(Dataset entries)
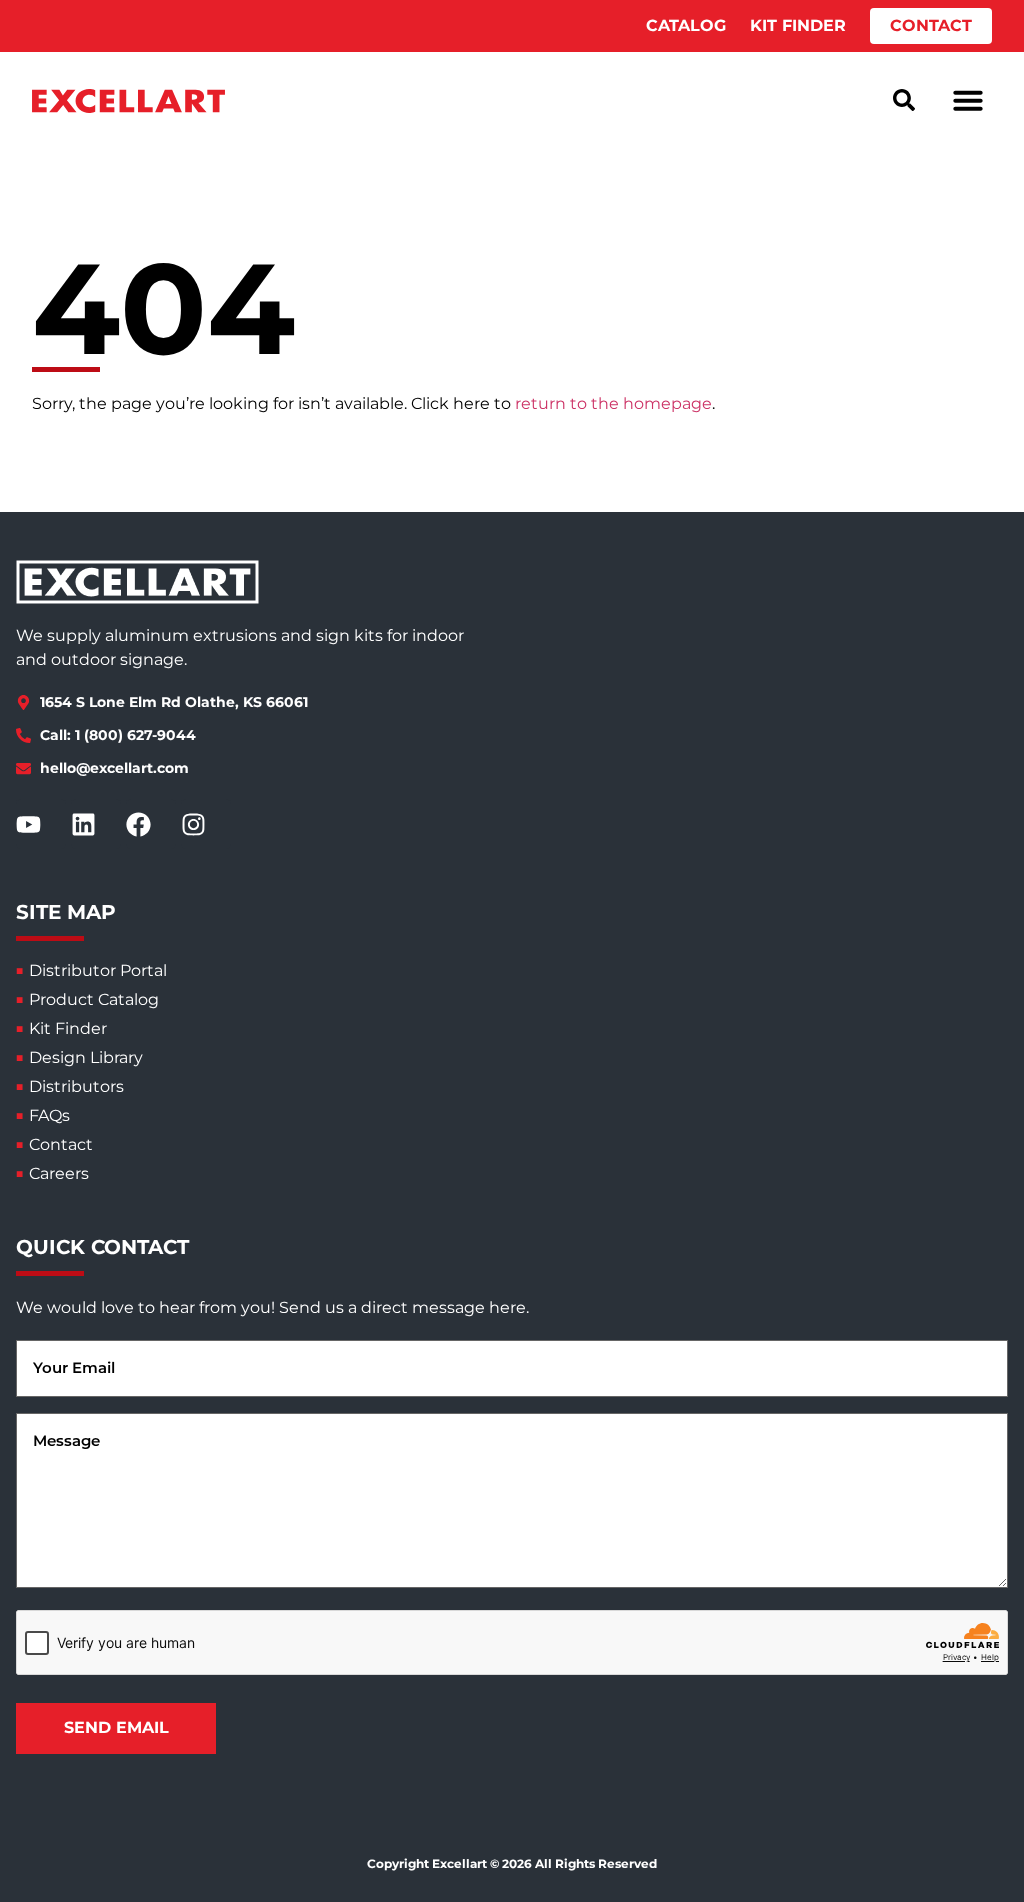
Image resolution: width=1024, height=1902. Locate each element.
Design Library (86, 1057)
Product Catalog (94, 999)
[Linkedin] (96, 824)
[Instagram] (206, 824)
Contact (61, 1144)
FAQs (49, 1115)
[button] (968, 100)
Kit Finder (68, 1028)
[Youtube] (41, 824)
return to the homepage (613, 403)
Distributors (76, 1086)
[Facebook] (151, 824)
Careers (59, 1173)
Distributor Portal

**Requirements**
Reproduce all the lines above, requests included, multiplying every coordinate in the answers by 1.2 and rounding each result to a whole number, with halves rounded up. Leave the picture out of the output.

**Answer to this task**
Image resolution: width=1024, height=1902. Locate each element.
Design Library (103, 1268)
Product Catalog (113, 1199)
[Linkedin] (115, 989)
[Instagram] (247, 989)
Contact (73, 1373)
FAQs (59, 1338)
[button] (1162, 120)
Kit Finder (82, 1234)
[Youtube] (49, 989)
return to the homepage (736, 484)
Distributors (91, 1303)
[Facebook] (181, 989)
Careers (71, 1408)
Distributor Portal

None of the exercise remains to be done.